Dr. David Klinges publishes in Trends in Ecology and Evolution

The “Microclimates” Animals Actually Experience Are Not the Climate Scientists Typically Measure

trends in ecology and evolution 4 2026 cover

Relevant publication:

Matching climate to biological scales, April 2026.

*Cover article of the April 2026 issue of Trends in Ecology and Evolution*

A new framework urges ecologists to study climate as organisms encounter it — not as weather stations record it — revealing a fundamental mismatch at the heart of climate-biology research.

Key Takeaways for Press

Dr. David Klinges
Dr.
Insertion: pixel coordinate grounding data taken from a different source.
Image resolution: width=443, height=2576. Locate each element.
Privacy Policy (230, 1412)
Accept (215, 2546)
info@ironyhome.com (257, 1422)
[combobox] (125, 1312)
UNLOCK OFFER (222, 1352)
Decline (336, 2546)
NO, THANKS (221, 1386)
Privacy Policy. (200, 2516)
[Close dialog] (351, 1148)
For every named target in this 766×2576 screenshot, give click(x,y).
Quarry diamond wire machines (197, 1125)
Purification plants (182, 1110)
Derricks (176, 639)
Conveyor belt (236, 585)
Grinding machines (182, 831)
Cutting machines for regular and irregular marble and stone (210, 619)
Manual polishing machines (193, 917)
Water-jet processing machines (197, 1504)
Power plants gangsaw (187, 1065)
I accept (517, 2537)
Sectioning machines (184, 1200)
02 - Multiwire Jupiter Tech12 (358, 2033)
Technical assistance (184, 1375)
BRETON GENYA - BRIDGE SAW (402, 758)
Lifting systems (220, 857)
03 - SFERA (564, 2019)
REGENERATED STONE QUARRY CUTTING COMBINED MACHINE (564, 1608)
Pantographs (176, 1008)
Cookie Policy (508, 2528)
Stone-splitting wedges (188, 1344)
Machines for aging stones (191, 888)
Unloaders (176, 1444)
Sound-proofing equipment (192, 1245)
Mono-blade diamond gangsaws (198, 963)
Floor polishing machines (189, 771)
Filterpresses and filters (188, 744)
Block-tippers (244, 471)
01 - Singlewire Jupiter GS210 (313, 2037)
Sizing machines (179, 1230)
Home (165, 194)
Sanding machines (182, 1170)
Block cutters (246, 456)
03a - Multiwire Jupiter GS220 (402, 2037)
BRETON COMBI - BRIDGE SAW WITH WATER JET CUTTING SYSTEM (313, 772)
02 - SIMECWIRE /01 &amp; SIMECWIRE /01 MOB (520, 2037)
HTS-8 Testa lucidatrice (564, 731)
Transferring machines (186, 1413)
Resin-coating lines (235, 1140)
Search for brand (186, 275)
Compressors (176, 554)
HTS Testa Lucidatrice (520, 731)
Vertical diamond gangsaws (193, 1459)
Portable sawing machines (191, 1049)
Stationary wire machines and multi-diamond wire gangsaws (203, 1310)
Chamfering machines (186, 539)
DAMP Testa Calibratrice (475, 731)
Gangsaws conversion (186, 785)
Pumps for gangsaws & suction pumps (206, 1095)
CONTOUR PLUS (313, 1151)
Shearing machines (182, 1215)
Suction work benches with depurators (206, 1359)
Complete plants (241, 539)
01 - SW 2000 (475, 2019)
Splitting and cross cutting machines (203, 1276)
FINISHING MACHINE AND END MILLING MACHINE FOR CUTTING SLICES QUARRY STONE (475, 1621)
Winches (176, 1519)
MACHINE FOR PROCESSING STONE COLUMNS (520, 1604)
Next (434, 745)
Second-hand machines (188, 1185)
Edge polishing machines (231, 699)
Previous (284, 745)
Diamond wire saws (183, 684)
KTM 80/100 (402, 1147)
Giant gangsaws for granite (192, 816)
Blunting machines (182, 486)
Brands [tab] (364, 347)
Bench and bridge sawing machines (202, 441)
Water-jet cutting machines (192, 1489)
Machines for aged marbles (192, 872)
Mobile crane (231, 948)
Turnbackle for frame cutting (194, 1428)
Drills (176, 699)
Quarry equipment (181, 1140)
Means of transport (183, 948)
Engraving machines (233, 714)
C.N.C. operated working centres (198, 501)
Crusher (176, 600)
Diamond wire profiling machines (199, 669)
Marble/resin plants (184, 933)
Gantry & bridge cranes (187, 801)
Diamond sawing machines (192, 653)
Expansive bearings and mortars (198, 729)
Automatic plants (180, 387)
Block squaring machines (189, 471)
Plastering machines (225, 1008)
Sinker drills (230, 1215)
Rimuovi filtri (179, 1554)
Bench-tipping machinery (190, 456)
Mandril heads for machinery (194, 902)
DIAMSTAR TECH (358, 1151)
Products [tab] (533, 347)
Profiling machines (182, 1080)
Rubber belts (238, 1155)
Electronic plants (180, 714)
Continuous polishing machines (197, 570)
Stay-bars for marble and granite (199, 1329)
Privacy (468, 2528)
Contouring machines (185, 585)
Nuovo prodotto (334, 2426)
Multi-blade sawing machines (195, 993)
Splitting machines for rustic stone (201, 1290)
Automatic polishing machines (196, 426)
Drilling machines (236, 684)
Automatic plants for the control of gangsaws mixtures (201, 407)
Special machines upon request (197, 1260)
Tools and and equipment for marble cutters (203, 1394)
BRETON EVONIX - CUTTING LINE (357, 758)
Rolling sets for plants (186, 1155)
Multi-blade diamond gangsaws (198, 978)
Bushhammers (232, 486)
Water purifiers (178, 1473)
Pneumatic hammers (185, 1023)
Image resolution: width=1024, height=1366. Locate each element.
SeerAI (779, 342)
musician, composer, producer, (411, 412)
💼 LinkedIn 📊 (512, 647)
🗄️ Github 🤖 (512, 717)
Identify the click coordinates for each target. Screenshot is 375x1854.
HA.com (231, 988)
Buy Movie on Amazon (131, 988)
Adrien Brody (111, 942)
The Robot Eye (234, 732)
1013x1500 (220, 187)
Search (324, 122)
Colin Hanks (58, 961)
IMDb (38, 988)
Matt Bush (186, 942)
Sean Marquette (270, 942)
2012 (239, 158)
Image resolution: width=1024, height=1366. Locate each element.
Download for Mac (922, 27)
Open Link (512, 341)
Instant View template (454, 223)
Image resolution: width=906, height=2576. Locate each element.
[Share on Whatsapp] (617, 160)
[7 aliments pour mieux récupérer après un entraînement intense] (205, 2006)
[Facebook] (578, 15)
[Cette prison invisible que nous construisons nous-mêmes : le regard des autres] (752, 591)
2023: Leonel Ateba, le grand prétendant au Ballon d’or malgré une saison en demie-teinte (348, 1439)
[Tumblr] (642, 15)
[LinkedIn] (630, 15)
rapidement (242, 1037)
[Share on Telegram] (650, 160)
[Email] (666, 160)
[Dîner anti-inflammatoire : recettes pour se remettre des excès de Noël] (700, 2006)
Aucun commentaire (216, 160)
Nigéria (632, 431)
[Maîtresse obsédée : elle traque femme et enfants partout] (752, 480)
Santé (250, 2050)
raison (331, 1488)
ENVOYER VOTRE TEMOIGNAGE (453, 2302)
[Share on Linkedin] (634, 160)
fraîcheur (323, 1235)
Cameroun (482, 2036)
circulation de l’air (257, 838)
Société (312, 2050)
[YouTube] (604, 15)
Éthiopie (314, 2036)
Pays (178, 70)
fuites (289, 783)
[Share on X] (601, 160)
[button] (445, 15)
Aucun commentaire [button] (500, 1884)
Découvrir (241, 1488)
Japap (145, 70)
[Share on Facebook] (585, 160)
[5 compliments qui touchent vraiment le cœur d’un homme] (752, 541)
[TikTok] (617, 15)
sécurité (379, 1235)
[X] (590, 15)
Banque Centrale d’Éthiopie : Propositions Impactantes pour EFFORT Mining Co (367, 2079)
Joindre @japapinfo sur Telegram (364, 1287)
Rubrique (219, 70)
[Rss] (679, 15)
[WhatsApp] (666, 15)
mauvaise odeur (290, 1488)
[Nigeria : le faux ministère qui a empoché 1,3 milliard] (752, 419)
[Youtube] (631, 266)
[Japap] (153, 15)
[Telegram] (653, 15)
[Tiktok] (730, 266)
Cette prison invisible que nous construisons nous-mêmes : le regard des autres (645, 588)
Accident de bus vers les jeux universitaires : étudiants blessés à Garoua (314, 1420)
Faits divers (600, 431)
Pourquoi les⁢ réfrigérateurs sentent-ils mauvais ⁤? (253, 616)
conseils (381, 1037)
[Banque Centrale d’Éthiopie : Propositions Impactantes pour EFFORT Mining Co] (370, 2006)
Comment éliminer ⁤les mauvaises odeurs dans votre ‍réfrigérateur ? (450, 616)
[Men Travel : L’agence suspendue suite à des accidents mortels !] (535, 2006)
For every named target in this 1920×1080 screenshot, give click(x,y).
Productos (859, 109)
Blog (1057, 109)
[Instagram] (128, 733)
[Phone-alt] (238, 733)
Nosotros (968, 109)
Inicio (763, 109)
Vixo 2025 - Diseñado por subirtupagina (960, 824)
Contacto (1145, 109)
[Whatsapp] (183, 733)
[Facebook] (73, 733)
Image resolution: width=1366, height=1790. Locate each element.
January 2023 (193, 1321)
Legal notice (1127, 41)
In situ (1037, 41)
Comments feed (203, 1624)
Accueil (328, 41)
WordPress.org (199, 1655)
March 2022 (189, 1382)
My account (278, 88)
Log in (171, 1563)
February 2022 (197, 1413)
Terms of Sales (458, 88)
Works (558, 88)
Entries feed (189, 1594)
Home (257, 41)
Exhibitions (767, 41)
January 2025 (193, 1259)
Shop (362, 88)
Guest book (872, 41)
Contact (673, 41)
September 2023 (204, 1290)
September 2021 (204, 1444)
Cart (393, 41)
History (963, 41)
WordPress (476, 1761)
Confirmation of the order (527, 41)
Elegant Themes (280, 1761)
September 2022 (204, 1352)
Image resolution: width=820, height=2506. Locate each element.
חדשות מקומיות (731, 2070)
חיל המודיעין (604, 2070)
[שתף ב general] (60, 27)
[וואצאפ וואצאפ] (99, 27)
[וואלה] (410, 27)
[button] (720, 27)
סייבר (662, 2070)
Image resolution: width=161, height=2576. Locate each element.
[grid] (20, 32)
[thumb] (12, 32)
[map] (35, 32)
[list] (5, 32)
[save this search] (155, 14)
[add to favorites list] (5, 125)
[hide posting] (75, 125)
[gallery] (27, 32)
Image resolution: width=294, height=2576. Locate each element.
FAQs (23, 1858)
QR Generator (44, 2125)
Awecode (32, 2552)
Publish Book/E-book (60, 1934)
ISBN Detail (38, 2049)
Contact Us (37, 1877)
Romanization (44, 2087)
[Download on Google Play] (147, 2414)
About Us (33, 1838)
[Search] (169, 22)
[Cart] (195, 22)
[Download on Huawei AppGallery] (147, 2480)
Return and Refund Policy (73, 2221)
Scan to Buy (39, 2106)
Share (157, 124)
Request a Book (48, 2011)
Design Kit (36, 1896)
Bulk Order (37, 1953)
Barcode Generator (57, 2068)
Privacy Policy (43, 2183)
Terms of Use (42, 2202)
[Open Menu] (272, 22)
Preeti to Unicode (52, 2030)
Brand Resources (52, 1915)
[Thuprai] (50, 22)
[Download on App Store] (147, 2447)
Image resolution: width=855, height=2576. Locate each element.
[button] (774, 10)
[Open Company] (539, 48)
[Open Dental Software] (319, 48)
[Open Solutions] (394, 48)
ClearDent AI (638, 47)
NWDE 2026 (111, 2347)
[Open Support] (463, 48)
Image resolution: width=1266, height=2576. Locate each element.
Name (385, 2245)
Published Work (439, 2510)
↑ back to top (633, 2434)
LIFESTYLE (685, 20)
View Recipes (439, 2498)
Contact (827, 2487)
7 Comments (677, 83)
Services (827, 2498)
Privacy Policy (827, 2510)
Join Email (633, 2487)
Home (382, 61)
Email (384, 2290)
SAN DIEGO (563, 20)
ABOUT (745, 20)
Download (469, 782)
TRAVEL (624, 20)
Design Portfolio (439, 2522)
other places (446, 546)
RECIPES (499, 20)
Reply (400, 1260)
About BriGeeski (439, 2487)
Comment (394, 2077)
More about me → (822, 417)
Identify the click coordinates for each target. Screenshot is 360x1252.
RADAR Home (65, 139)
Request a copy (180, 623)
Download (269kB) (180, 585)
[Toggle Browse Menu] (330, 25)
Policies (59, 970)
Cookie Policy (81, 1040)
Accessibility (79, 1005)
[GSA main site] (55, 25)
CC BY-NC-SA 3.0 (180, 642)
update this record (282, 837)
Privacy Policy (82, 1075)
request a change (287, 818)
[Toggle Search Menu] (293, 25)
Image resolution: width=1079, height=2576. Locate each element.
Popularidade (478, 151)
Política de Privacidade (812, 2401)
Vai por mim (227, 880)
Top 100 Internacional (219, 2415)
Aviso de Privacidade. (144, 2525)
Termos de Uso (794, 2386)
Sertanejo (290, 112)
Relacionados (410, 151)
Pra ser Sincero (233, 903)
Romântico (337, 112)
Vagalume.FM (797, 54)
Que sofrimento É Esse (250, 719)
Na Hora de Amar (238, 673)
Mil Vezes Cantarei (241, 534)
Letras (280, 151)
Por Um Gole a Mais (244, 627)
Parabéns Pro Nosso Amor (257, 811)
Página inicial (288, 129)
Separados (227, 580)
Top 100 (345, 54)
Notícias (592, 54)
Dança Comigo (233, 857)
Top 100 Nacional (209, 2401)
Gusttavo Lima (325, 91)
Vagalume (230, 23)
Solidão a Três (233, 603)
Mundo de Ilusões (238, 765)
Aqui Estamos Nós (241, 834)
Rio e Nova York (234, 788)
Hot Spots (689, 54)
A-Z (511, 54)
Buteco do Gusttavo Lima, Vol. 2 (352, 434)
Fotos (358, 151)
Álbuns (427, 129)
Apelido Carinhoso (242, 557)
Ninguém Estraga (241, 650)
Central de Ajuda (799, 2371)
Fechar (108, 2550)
David Klinges
  • Most climate change biology research uses weather station data that doesn't reflect what organisms actually experience
  • Animals and plants actively shape their own climate exposure through behavior, body size, and microhabitat selection
  • A gecko, a desert rodent, and a forest tree seedling each experience entirely different "microclimates" — even in the same landscape
  • Finer climate data alone won't solve the problem; what matters is measuring the right climate for each species
  • New sensor technologies — including animal-mounted loggers and IoT networks — are beginning to make organism-scale climate measurement feasible
  • The framework has implications for conservation modeling, species distribution predictions, and understanding evolutionary responses to warming

The Problem

When climate scientists want to understand how global warming affects wildlife, they typically reach for weather station records or satellite-derived grids. These tools measure the ambient air temperature of a region — what researchers call macroclimate. But this is rarely the temperature a lizard, frog, or tree seedling actually experiences.

A lizard basking in morning sun on an exposed branch may be 15°C warmer than the surrounding air. At night, it retreats to a shaded fern where temperatures are far more stable. The "climate" relevant to that animal is a dynamic, shifting patchwork shaped by its own behavior, body size, and habitat choices — not a grid cell average.

This gap between measured and experienced climate is not a minor methodological footnote — as DEENR faculty member David Klinges recently argued, it is one of the central reasons why predictions about species responses to climate change so often miss the mark.

The Framework & What It Changes

A recent collaboration by ecologists and evolutionary biologists has led to a novel framework for linking climate data to biology. The paper introduces a conceptual distinction between three nested scales of climate: the broad macroclimate of a region, the habitat microclimate shaped by local vegetation and topography, and the organismal microclimate — the specific conditions an individual organism actually encounters, filtered through its own biology.

That last scale is the one that drives growth, survival, and reproduction. And it is almost never what standard datasets capture. A desert rodent that retreats underground during peak heat is effectively insulated from the warming that bird species — unable to burrow — cannot escape. This single difference in behavior explains, for example, why mammal populations remained stable across decades of Mojave Desert warming while bird communities collapsed.

The authors call for integrating two research traditions that have historically operated in parallel: "climate-first" approaches that apply broad environmental datasets across many species, and "biology-first" approaches that characterize climate from the organism's point of view. Neither alone is sufficient. Used together, they can reveal the causal links — not just correlations — between climate and biology.

The framework offers practical guidance for researchers: match the scale of climate data to the home range and generation time of the study organism; account for vertical as well as horizontal climate gradients; and use traits like body size and activity timing to determine which climate variables actually matter for a given species.